Verzoeker en de moeder van hun kind verbraken in 2008 hun relatie. Vanwege onderlinge problemen over de opvoeding en omgangsregeling, waardoor het kind kwam knel te zitten in de strijd tussen haar ouders, werd zij onder toezicht gesteld van een Bureau Jeugdzorg. Na enkele maanden deed Bureau Jeugdzorg een verzoek aan de rechter om de omgang tussen verzoeker en zijn kind drastisch te beperken tot één uur per drie weken op het Bureau Jeugdzorg. Dit, omdat onbegeleide omgang tussen verzoeker en zijn kind schadelijk voor het kind zou zijn.

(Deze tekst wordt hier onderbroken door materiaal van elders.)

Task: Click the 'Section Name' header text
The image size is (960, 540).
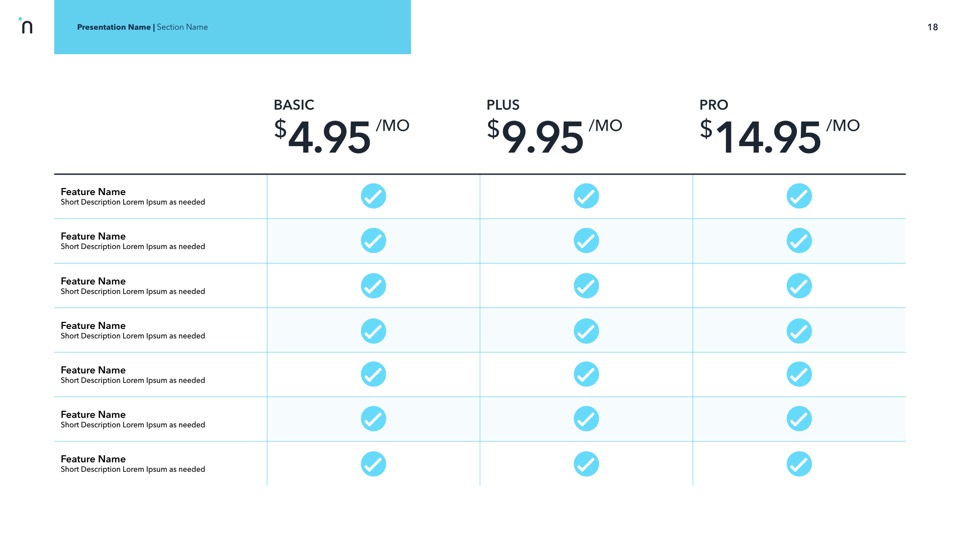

Verzoeker klaagde erover dat dit Bureau Jeugdzorg zich onvoldoende inzette om de contacten tussen hem en de moeder te verbeteren en zich partijdig en vooringenomen naar hem toe opstelde, met als gevolg dat hij en zijn kind ernstig werden beperkt in het contact met elkaar. Dit achtte verzoeker niet in het belang van het kind, omdat zij recht had op goede omgang met haar beide ouders.
De Nationale ombudsman overwoog dat het Bureau Jeugdzorg tijdens de ondertoezichtstelling onvoldoende kritisch was geweest ten aanzien van zijn eigen rol in de strijd tussen de ouders. Door de vader slechts te bestempelen als dwingend en onzuiver in zijn motieven, wist Bureau Jeugdzorg zijn onpartijdigheid niet te behouden. Bureau Jeugdzorg had zich terughoudender dienen op te stellen en beide ouders meer evenredig moeten aanspreken op hun verantwoordelijkheden. Door dit niet te doen, kon worden vastgesteld dat de gezinsvoogd in meerdere valkuilen was gelopen die, ook gezien hun eigen professionele normen in het Handboek Deltamethode Gezinsvoogdij, bij het handelen bij complexe echtscheidingen hadden dienen te worden voorkomen.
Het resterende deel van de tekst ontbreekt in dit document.